Bu menfur olaydan 3 gün sonra yani 5 Temmuz 1993’te, yaklaşık 100 kişiden
oluşan terörist grup, Erzincan’ın Yukarı Barasor vadisinin en son köyü olan
Başbağlar köyünde eşi görülmemiş bir katliam gerçekleştirdiler. Kadın, erkek,
çocuk demeden herkesi bir meydana toplayan teröristler, köyün erkeklerini 100
metre ötedeki kavaklıkta kurşuna dizdikten sonra köyü ateşe verdiler. Katliamda
29 vatandaş kurşuna dizilerek, bir çocuk ve 4 kadın da yakılan evlerde diri
diri yanarak can verdi.
Üç gün arayla iki sinir ucuna dokunan derin odakların amacı, ülkede bir
kardeş kavgası çıkarmaktı. O gün bugündür Madımak Olayı, bazı Alevîler
tarafından Sünnî ve sağ iktidarlara karşı âdeta koçbaşı olarak kullanılmıştır. CHP
başta olmak üzere birçok odak, Madımak ateşine körükle gitmektedir.

[Saklanan veri kümesi kayıtları]

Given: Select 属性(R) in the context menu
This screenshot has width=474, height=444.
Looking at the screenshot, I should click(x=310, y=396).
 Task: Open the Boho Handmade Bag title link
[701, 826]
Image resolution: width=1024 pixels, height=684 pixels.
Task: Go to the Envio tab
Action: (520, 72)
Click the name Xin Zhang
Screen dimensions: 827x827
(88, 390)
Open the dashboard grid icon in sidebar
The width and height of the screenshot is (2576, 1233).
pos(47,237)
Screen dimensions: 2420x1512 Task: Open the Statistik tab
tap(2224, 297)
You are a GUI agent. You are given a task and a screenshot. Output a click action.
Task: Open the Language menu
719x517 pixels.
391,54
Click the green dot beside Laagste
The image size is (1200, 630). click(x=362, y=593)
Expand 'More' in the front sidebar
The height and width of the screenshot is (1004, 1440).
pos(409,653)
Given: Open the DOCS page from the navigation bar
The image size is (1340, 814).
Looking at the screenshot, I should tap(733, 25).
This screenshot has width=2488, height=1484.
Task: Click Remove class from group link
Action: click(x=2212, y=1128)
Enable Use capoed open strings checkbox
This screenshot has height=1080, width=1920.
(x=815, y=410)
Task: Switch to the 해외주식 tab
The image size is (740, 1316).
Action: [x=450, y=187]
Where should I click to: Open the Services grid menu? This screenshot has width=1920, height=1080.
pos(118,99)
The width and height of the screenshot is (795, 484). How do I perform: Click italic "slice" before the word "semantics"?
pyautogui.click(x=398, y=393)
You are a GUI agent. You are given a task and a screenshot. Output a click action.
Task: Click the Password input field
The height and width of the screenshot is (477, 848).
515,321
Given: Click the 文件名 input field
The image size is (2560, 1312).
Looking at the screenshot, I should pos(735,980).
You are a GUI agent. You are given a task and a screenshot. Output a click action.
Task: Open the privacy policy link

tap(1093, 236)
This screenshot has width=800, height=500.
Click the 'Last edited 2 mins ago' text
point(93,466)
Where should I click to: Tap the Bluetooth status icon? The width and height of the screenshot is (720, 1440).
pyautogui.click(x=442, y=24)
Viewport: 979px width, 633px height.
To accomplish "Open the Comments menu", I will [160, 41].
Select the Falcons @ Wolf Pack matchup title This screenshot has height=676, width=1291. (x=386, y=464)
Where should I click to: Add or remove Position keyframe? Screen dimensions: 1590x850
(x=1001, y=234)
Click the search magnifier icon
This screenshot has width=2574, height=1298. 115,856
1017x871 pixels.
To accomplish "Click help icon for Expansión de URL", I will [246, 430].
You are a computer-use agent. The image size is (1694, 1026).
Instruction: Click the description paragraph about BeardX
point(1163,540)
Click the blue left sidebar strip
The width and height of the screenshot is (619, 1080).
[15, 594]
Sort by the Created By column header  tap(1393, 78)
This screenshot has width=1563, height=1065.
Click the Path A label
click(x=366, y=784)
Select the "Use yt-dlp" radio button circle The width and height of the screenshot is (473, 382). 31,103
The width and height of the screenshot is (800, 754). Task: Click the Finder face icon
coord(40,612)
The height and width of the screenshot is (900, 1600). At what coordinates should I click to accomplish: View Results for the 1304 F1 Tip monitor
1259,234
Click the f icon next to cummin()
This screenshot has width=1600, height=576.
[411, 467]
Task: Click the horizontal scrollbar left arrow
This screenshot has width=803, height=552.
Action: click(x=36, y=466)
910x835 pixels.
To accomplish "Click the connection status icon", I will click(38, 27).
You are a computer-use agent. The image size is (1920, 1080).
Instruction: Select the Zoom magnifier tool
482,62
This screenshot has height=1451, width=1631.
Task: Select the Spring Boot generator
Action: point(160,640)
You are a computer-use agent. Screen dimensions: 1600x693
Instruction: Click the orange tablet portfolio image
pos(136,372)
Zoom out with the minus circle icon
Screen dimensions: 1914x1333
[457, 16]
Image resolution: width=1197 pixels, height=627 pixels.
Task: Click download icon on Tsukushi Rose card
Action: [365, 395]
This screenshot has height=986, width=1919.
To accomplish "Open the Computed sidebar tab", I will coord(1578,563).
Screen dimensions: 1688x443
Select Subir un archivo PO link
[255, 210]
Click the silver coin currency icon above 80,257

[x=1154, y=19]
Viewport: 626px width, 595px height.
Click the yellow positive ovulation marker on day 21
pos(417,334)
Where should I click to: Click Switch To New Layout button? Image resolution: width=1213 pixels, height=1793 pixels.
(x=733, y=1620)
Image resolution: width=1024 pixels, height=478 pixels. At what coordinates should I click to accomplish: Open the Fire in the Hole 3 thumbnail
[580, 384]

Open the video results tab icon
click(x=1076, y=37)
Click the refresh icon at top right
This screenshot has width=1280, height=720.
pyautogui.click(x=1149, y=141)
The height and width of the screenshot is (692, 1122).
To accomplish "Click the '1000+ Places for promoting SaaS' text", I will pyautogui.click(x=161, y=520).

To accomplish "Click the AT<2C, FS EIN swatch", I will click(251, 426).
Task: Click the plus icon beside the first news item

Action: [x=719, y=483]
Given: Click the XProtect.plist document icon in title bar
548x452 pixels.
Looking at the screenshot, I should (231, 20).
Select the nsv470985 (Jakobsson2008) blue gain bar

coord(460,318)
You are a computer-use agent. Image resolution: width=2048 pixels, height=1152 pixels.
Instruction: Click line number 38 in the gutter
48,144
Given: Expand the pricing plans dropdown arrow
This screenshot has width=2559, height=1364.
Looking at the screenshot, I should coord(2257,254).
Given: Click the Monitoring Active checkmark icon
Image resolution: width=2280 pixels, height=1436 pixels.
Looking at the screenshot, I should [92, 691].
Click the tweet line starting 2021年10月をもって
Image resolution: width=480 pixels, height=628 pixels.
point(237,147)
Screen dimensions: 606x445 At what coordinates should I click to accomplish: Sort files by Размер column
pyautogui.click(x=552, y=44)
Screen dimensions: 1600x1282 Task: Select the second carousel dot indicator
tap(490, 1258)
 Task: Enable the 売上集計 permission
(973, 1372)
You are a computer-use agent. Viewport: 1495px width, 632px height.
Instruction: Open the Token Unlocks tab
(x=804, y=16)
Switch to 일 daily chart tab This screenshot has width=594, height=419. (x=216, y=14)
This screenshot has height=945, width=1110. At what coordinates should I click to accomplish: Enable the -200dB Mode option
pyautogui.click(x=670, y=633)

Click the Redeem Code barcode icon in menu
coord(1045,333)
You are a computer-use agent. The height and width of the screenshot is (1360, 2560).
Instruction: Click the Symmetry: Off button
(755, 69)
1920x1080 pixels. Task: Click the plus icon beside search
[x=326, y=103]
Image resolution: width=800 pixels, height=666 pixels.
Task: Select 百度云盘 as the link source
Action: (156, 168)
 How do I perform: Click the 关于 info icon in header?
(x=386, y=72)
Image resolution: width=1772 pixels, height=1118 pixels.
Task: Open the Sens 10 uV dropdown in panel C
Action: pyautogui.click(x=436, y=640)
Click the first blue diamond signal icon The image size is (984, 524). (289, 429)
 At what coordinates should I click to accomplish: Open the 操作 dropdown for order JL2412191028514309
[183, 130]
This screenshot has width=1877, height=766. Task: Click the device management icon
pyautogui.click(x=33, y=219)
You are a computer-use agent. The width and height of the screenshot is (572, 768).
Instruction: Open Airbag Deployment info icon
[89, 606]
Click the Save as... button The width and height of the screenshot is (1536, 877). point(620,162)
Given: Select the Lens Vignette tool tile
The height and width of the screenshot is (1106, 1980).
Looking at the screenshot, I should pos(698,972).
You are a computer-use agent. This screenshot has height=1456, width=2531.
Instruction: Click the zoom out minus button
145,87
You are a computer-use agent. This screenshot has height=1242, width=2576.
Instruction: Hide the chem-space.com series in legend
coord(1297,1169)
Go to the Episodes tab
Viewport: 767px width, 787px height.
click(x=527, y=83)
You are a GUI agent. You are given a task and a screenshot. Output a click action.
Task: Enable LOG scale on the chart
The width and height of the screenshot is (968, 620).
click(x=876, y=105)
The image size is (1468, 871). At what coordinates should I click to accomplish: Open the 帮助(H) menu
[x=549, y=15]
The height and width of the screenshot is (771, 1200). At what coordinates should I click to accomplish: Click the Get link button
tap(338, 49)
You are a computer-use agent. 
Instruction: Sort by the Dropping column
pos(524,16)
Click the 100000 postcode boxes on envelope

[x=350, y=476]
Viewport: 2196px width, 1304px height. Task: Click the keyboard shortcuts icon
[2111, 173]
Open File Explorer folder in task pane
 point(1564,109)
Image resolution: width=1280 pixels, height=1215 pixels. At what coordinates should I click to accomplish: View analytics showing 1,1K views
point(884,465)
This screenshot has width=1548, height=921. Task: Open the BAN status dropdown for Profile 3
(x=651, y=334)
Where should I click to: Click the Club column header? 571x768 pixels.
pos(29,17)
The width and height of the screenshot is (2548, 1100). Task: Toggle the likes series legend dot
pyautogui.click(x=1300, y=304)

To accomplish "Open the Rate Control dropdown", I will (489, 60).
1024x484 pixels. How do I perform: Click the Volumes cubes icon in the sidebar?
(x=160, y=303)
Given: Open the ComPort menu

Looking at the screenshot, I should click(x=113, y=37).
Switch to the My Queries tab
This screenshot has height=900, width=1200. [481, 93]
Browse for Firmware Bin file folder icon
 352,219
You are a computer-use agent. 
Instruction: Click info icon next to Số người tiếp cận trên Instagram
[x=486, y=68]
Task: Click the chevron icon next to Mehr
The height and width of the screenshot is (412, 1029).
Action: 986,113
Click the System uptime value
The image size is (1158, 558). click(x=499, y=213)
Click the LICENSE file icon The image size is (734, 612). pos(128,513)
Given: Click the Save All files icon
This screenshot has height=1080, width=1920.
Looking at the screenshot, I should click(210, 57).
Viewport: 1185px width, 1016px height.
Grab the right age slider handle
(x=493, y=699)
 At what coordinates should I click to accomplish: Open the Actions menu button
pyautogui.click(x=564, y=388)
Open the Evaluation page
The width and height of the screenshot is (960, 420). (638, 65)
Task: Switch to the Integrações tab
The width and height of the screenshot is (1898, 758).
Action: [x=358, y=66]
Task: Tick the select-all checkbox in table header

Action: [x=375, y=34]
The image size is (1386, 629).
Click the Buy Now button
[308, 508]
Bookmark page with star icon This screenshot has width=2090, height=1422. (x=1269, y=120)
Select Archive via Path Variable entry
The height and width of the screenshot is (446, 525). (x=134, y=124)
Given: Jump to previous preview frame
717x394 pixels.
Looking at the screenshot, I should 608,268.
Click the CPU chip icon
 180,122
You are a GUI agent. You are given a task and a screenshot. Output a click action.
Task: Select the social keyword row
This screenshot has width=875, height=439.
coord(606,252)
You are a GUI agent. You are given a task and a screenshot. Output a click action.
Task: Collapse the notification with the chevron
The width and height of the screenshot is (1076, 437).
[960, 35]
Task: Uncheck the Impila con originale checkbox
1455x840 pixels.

--- Alıştırmalar ---
(a) Başbağlar katliamını anlatan metne göre katliamı gerçekleştiren terörist grup yaklaşık kaç kişiden oluşuyordu?
(b) Başbağlar katliamını anlatan metni kaldığı yerden sürdürün.

--- Beklenen cevaplar ---
(a) Yaklaşık 100 kişiden oluşuyordu.

(b)
Başbağlar Dâvâsı’nın mağdurlarının avukatı Cüneyt Toraman, Başbağlar Olayı’nın
faillerinin kısa bir süre sonra yakalandığı hâlde yargıya müdahale edildiğini
ve sanıkların serbest bırakıldığını, serbest bırakıldıktan sonra bir daha da
bulunamadığını, Sivas’ta ise oteli kimlerin yaktığının dahi bulunamadığını
söylemiştir (Yeni Akit, 2013).
“Madımak Vakası”, tıpkı 6-7 Eylül 1955 ve 3 Eylül 1978 olayları gibi derin
devletin Türkiye’yi bir kaos ortamına sokarak yönetilemez hâle getirme plânının
şahâne bir parçasıydı. Ne var ki, provokasyonlar üzerinden politika yapan bazı
mahfiller bunu ısrarla görmemekte, vakanın her yıldönümünde derin devletin
ekmeğine yağ sürmeye, onların tezgâhı üzerinden yara kaşımaya devam etmişlerdi.
Nitekim Emekli Koramiral Atilla Kıyat, bu politikaların bir parçası olarak,
“1993-97 yılları arasında işlenen faili meçhul cinayetlerin devlet politikası
olduğunu” Haber Türk TV’de alenen söylemiştir (Kıyat, 2010).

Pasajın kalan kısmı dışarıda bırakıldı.